- What to produce -
In the records below, the lines from the one with "Click the orange" through the last are to be printed exactly, and nothing else.

- Material for this exercise -
* * *
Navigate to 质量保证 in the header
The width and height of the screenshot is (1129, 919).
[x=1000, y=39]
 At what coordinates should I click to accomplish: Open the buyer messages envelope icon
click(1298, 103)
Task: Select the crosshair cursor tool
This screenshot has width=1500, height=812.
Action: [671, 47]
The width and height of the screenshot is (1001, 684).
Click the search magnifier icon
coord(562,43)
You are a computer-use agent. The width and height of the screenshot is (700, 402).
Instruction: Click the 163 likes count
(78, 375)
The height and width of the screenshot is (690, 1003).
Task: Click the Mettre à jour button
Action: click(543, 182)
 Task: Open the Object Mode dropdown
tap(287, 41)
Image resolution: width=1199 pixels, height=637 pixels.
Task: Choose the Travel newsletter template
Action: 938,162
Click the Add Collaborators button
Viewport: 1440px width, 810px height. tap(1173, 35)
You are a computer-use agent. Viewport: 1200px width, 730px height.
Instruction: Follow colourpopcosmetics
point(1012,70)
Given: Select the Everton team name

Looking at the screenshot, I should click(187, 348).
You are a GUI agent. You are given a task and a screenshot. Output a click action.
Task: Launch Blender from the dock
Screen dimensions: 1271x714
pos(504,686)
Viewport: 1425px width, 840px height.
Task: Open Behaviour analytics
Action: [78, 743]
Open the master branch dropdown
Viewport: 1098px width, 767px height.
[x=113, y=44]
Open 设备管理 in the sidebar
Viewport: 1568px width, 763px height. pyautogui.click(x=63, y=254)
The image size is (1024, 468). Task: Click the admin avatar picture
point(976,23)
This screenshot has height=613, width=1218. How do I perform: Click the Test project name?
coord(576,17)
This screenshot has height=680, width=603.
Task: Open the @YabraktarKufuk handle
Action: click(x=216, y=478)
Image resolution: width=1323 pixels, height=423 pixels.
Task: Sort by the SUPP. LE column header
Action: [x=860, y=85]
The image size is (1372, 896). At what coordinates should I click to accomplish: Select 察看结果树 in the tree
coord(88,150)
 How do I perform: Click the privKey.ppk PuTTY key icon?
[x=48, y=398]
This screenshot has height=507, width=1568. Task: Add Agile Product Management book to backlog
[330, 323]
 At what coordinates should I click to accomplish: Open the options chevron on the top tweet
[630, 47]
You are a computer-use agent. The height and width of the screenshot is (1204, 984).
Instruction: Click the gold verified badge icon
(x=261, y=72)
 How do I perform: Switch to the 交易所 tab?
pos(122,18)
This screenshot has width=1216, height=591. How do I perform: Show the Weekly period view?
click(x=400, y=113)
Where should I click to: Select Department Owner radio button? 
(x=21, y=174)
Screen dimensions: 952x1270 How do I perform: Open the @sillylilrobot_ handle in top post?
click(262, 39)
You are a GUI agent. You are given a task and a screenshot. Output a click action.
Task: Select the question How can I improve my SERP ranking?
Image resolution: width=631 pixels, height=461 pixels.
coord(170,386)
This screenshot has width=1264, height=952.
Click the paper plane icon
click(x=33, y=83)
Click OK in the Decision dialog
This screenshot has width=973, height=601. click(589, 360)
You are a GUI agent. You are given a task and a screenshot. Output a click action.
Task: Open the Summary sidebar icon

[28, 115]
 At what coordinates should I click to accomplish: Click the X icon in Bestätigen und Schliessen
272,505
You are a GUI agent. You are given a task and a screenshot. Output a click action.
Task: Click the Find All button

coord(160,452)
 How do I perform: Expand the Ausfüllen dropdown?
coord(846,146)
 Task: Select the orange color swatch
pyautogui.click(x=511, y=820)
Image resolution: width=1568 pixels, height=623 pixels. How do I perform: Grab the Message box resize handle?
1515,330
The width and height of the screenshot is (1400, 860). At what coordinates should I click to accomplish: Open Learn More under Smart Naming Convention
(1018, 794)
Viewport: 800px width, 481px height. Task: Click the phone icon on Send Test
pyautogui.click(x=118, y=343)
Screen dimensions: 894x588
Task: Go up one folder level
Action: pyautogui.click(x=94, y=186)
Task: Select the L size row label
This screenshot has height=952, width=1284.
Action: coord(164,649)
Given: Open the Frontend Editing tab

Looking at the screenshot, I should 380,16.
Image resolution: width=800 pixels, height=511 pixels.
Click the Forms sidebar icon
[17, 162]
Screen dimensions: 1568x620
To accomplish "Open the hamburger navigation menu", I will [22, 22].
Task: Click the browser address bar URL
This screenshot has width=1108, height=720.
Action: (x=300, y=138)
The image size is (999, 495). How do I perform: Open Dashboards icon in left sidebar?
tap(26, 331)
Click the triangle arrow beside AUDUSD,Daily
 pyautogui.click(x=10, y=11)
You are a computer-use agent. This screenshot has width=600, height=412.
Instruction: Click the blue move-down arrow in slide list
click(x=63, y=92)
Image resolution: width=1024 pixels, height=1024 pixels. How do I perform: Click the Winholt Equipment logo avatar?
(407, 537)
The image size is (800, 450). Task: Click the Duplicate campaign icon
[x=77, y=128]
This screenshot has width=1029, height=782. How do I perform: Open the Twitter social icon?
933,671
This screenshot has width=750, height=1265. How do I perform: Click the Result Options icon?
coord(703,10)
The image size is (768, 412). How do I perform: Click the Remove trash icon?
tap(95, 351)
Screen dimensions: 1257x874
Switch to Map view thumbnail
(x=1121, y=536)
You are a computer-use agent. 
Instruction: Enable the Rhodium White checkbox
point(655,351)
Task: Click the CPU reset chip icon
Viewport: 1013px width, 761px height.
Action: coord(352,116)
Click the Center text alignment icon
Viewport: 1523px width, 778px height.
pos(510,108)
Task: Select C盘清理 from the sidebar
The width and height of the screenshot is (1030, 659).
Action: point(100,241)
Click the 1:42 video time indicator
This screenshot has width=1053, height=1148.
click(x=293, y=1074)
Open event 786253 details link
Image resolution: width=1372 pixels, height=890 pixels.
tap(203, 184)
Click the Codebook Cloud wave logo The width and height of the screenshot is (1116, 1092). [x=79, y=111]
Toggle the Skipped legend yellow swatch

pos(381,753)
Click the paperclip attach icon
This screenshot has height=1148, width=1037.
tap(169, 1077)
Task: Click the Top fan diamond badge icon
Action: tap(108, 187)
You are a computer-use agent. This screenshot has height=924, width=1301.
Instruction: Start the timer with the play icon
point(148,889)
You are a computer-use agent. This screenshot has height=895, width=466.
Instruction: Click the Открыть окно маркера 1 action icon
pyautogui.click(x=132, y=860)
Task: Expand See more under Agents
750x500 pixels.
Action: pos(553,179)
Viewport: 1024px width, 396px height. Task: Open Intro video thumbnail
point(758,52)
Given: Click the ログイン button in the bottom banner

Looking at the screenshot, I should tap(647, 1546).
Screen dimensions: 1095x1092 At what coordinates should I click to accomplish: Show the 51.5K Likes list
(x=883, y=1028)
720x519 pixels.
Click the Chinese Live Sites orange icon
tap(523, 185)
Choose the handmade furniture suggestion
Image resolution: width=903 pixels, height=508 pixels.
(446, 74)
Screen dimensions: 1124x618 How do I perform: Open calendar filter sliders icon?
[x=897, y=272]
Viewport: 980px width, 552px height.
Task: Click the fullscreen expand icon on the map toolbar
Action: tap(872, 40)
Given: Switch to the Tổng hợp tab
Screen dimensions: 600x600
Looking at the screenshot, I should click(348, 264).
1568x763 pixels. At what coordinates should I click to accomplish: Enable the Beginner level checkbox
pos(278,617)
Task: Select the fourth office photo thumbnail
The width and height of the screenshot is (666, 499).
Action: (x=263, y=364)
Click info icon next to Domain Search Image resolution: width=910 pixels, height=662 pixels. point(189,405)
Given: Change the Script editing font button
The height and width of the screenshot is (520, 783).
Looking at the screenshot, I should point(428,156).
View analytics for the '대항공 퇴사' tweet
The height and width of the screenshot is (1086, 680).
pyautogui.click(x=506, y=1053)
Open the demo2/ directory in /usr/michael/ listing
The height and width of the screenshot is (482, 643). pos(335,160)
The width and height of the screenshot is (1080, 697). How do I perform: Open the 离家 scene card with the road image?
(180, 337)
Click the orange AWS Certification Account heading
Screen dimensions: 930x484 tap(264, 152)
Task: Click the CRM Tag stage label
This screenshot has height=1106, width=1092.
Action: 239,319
* * *
- Response -
Click the orange AWS Certification Account heading
Screen dimensions: 930x484 tap(264, 152)
Task: Click the CRM Tag stage label
This screenshot has height=1106, width=1092.
Action: 239,319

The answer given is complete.